Milliyetçilik bir bütünleştirme doktrinidir. Vatan tehlikede olduğunda onu her şeyin öncesine almaktır. Lakin tehdit sadece terörden gelmiyor. Bölücülüğe çanak tutan, ülkeyi tehlikeye atan en az terör örgütü kadar tehlikeli başka şeyler de var. PKK'nın savunduğu ve hedeflediği şeyleri savunan başka parti veya partiler de var. Vatandaşın dikkatini PKK'ya çeken iktidar, aynı menzile yürüyen  bir başka partiyi meclise taşıdı.
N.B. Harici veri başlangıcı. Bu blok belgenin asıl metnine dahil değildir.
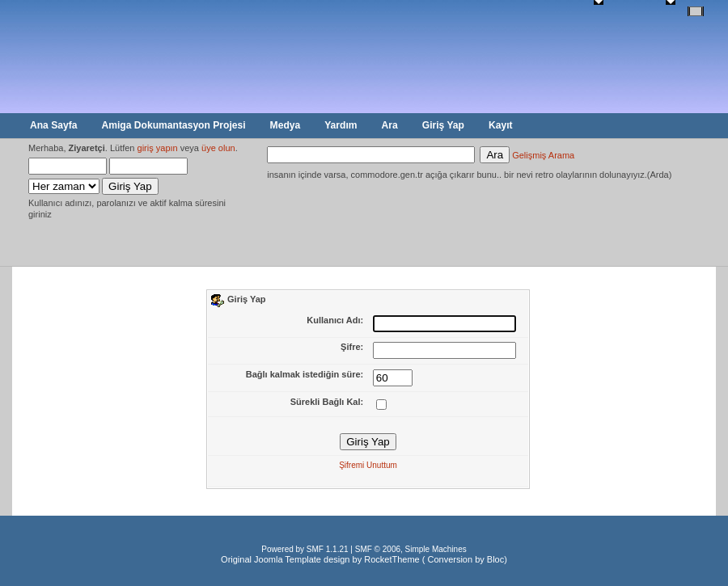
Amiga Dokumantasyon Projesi (173, 125)
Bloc (495, 559)
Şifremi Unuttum (368, 465)
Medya (286, 125)
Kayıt (501, 125)
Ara (390, 125)
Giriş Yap (443, 125)
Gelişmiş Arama (543, 155)
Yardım (341, 125)
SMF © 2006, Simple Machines (411, 549)
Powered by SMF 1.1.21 (304, 549)
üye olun (218, 148)
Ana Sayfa (53, 125)
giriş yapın (158, 148)
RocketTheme (392, 559)
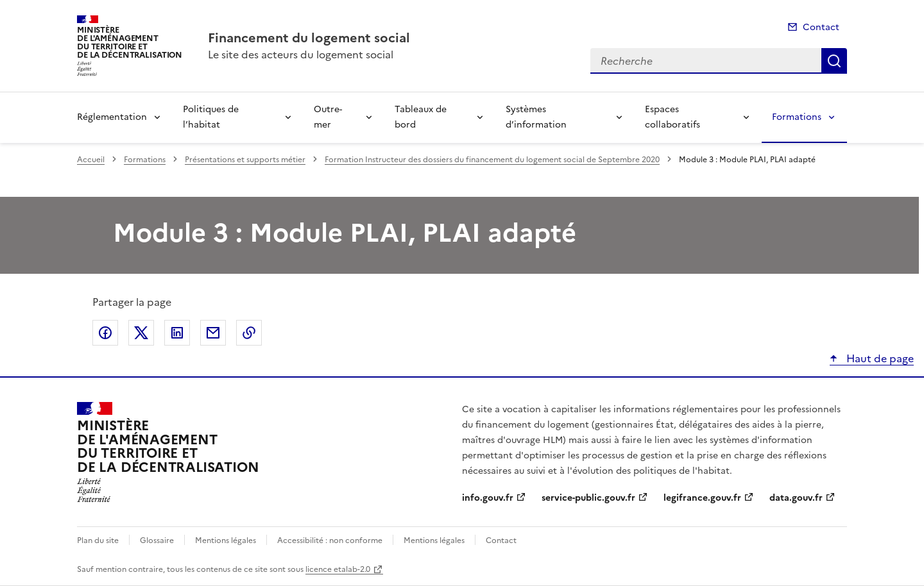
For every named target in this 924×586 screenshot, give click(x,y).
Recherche (834, 61)
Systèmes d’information (536, 117)
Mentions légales (225, 540)
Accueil (90, 160)
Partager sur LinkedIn (177, 333)
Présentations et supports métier (245, 160)
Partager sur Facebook (105, 333)
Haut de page (878, 358)
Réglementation (112, 117)
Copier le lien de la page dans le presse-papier (249, 333)
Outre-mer (328, 117)
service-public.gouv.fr (588, 498)
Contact (821, 27)
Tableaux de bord (420, 117)
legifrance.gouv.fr (702, 498)
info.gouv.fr (488, 498)
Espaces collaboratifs (672, 117)
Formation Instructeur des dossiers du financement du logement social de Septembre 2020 (492, 160)
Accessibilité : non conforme (330, 540)
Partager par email (213, 333)
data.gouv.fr (796, 498)
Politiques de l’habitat (210, 117)
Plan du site (98, 540)
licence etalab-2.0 (338, 569)
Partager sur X (141, 333)
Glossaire (157, 540)
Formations (796, 117)
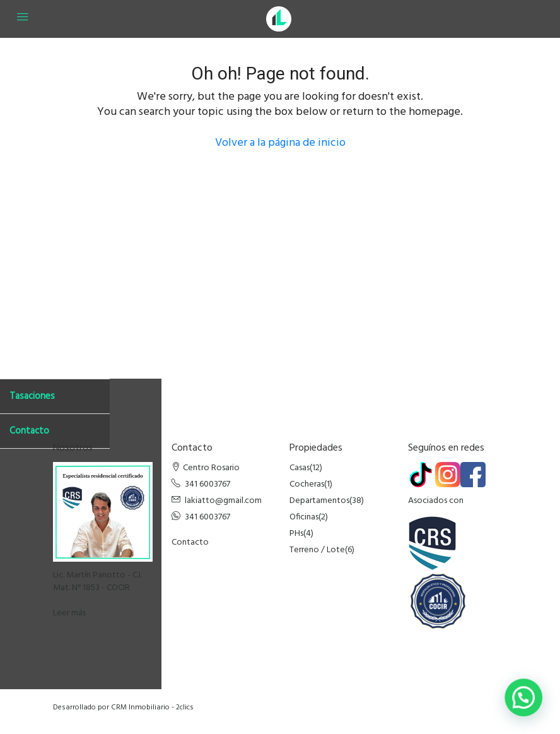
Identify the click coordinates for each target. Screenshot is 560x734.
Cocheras (306, 484)
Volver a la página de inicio (280, 143)
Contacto (190, 542)
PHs (296, 533)
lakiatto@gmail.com (223, 500)
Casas (300, 468)
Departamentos (319, 500)
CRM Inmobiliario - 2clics (152, 707)
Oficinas (304, 517)
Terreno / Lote (317, 550)
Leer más (69, 613)
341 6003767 (207, 484)
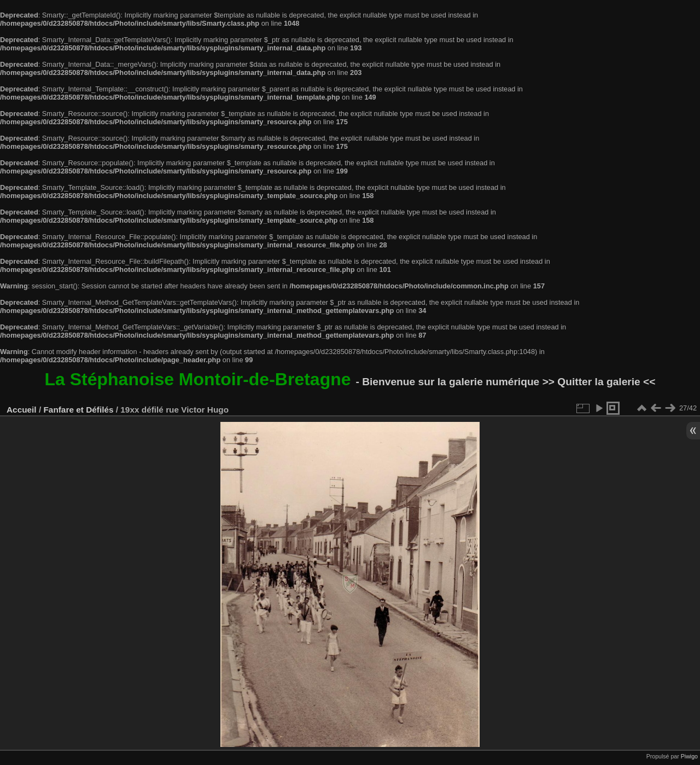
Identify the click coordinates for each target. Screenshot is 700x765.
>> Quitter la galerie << (599, 381)
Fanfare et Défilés (78, 409)
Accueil (21, 409)
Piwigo (689, 756)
Bölücülüğün bizden ondanı olmaz. Bir ülkenin kaynaklarının yağmalanması, demografik yapısının değiştirilmesi, iktidarda kalmak için Arap ülkelerinden oy taşınması, ekonomisinin bozulması, insanlarına parti aidiyetine göre muamele edilmesi, servet dağılımının bozulması da  vatanı tehlikeye atmanın başka şekilleridir. PKK'yı görüp bunları görmemek milliyetçilik değil, bütün bu olumsuzluğu yapanlara erketelik yapmaktır.

PKK iktidara sıçramanın yahut seçimleri etkilemenin bir aracı olmaya devam ettiği müddetçe onu bitirmek hiç bir zaman birinci öncelik olmayacaktır. İktidar yumurtlayan bir örgütü kim bitirmek ister? Seçim döneminde her gün konuşan örgüt baronlarının tavrı bu örgütün derdinin aslında -Kürtlük- olmadığının en açık kanıtıdır.Üzücü olan milliyetçilerin bu orta oyununa gelmeleri, bu tuzağa düşmeleridir.

Vatanı koruma adı altında, bir defa daha sisteme ve onun bugünkü sahiplerine bekçilik edildi. Oysa milliyetçi idrakin, tehdidin sadece PKK'dan gelmediğini görmesi gerekirdi. Biz PKK'ya bakarken onlar saltanatlarını daha da pekiştirdiler.